- Rüzgar da ebedi. Asla bitmez. Rüzgar vücudumuza girdiğinde, doğarız ve ayrıldığında, bunun nedeni ölmektir, bu yüzden rüzgarla arkadaş olmalıyız. - Ve ... bu ... - Artık ne soracağınızı bile bilmiyorsun. Sessiz kalsan iyi olur, tükürüğünü boşa harcamayın. Saiva, kalbin yarattığı kutsal sudur. Tükürük yararsız kelimelerle boşa gitmemelidir çünkü o zaman tanrıların suyunu boşa harcayacağız ve bakacağız, size unutmamalısınız bir şey söyleyeceğim: Kelimeler başkalarının anılarını nemlendirmeye ve hafızaya neden olmaya hizmet etmezse Orada Tanrı'nın anısına gelişmek için faydası yoktur.
(- The wind is also eternal. It never ends. When the wind enters our body, we are born, and when it leaves, it is because we die, so we have to be friends with the wind. - And... this... - You don't even know what to ask anymore. You better keep quiet, don't waste your saliva. Saiva is sacred water that the heart creates. Saliva must not be wasted on useless words because then we will be wasting the water of the gods and look, I'm going to tell you something that you must not forget: if words do not serve to moisten others' memories and cause the memory to flourish there memory of God, are of no use.)

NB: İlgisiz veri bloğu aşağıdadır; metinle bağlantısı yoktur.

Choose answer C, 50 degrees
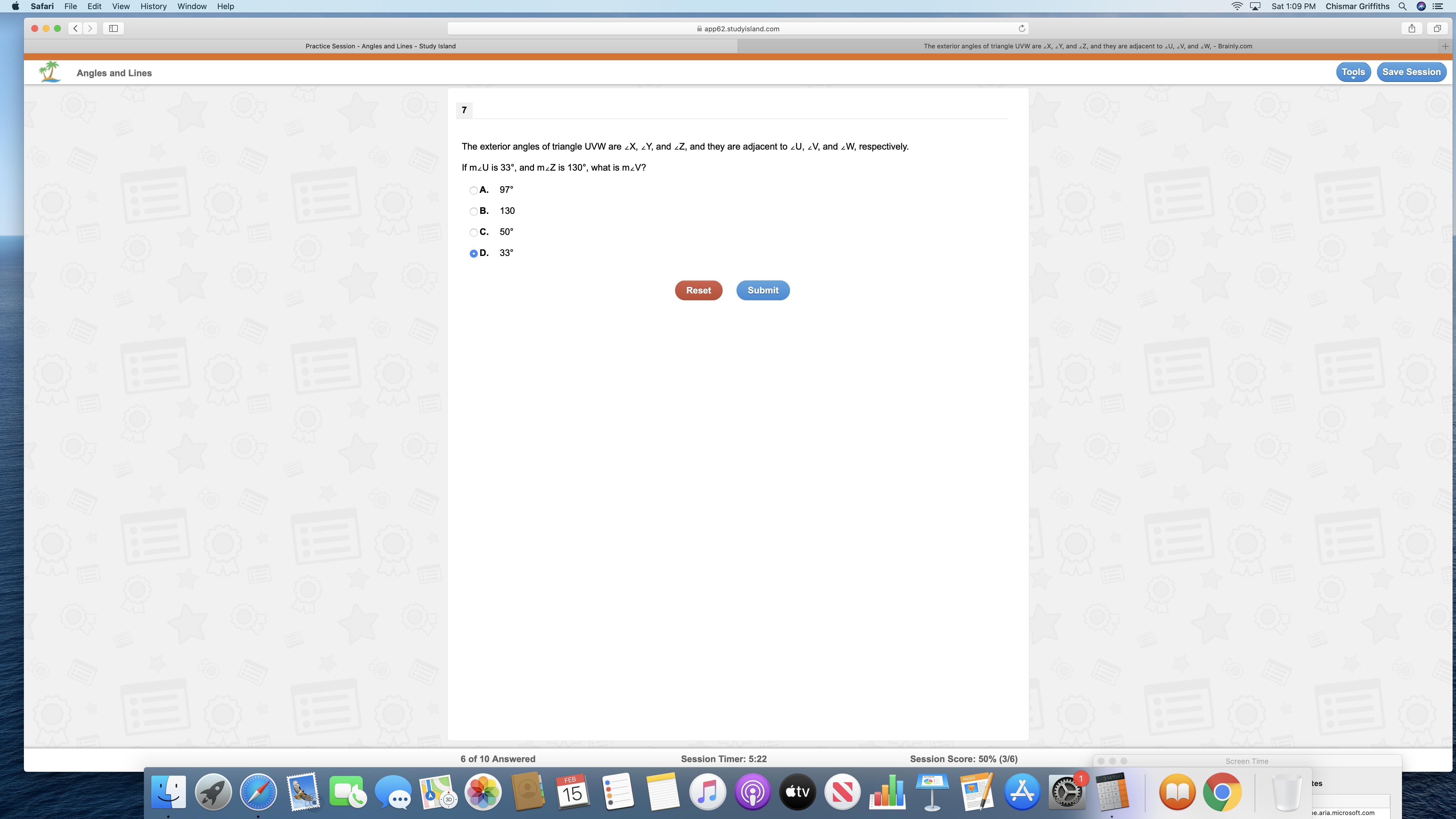The height and width of the screenshot is (819, 1456). point(474,232)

Rüzgar, hem doğumumuzu hem de ölümümüzü temsil eden yaşam döngüsünü sembolize eder. Bizi çevremizdeki dünyaya bağlayan ebedi bir güç olarak tanımlanır. Rüzgarı kucaklamak, hayatımız boyunca önemini kabul etmek ve onunla uyum bulmak anlamına gelir.
Ayrıca, pasaj kelimelerin değerini vurgular. Konuşma, hayat veren su yaratmaya benzer kutsal bir eylemdir ve anlamsız konuşmalarda boşa harcanmamalıdır. Gerçek iletişim, ifademizin özünü önemsizliklerle seyreltmek yerine ilahi olanı onurlandıran anıları ve bağlantıları geliştirmelidir.